• **ABOUT THIS EXERCISE**
Reproduce the entries shown below only from the line with "Close the Call Notes panel" down to the line with "Task: Click the Type selection step icon", keeping both end lines and copying each one exactly.

• **RECORD EXCERPTS**
───

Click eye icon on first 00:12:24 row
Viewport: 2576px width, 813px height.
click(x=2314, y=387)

───

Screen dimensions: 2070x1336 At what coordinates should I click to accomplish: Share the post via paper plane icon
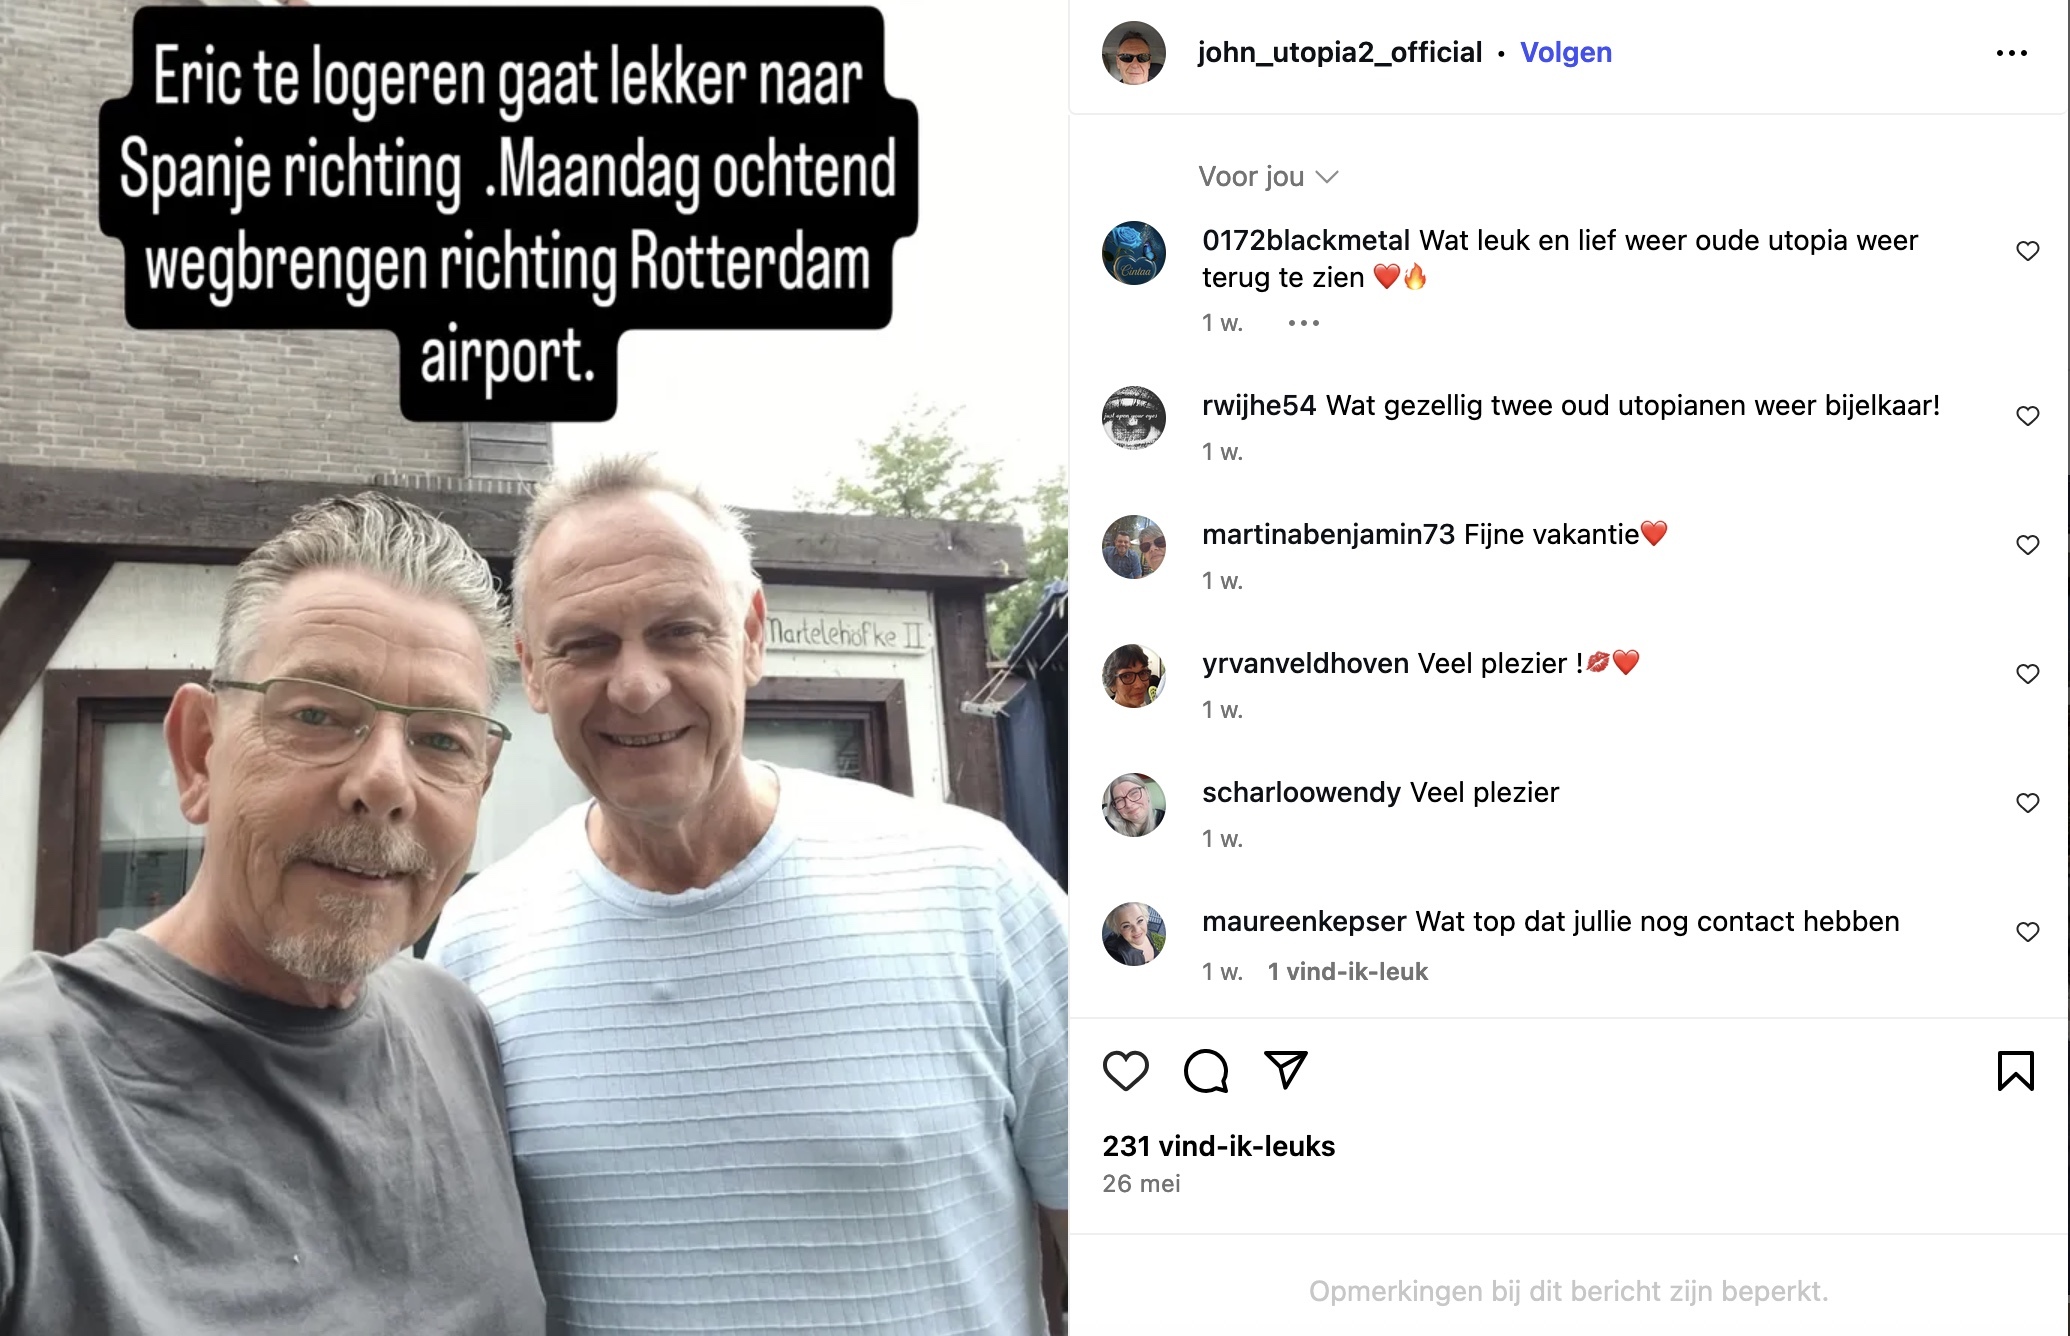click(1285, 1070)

───

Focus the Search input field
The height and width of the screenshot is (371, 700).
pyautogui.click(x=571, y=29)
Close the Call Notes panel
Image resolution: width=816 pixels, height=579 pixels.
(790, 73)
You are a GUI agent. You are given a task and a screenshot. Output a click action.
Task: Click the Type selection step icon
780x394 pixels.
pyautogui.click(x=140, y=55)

───

• **SOLUTION TO THIS PROBLEM**
Close the Call Notes panel
Image resolution: width=816 pixels, height=579 pixels.
(790, 73)
You are a GUI agent. You are given a task and a screenshot. Output a click action.
Task: Click the Type selection step icon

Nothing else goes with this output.